TASK OBJECTIVE:
In the exhibition text on The Lute Player, reproduce word for word the part that opens with the words "While some scholars" and closes with "thoughtfully inclined head.".

PAGE EXCERPT:
::::

Orazio Gentileschi: The Lute Player

Exhibition Website

Oct 17 2016 - Jan 16 2017

With its luminous color palette, striking asymmetrical composition, and graceful subject, The Lute Player is among Orazio Gentileschi’s greatest paintings. As a Baroque artist who came of age in early 17th-century Rome, Gentileschi was part of a revolution in painting that turned away from the academic, Mannerist school of the 16th century. Gentileschi embraced instead a new naturalistic, introspective style that took root in the 1590s and emphasized painting from live models. 

While some scholars have tried to identify this lute player as Saint Cecilia, or a veiled portrait of Orazio Gentileschi’s daughter, Artemisia, these suggestions have been dismissed. The painting may instead depict a genre scene taken from everyday life, or represent an allegory of Music or Harmony. Regardless, this mysterious picture seems to delight in sensual pleasures rather than spiritual concerns. The seductive charms of music are echoed in the way the woman holds the body of the lute––an instrument traditionally associated with lust––gently in her hands and close to her thoughtfully inclined head.

::::

Word and item position data
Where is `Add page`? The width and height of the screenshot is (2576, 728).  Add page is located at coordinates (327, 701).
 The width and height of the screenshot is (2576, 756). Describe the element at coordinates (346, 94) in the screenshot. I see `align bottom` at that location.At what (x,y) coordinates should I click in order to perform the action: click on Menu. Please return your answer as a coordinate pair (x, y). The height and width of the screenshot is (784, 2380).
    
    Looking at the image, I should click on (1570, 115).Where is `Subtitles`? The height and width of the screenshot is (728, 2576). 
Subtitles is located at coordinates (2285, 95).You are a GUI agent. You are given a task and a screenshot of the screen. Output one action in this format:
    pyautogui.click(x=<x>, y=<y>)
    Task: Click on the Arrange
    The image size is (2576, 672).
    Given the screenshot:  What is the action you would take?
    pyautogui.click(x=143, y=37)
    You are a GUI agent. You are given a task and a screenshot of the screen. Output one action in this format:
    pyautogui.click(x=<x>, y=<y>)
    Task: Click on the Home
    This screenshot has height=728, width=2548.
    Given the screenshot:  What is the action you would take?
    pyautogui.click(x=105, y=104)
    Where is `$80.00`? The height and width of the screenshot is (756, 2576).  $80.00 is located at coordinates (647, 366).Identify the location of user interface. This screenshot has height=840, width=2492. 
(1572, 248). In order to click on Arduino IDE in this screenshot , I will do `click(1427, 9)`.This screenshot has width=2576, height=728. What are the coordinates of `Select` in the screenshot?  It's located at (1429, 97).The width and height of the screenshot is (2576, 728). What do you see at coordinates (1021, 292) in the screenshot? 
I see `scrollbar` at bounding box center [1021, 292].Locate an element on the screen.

::::

FULL SOLUTION:
While some scholars have tried to identify this lute player as Saint Cecilia, or a veiled portrait of Orazio Gentileschi’s daughter, Artemisia, these suggestions have been dismissed. The painting may instead depict a genre scene taken from everyday life, or represent an allegory of Music or Harmony. Regardless, this mysterious picture seems to delight in sensual pleasures rather than spiritual concerns. The seductive charms of music are echoed in the way the woman holds the body of the lute––an instrument traditionally associated with lust––gently in her hands and close to her thoughtfully inclined head.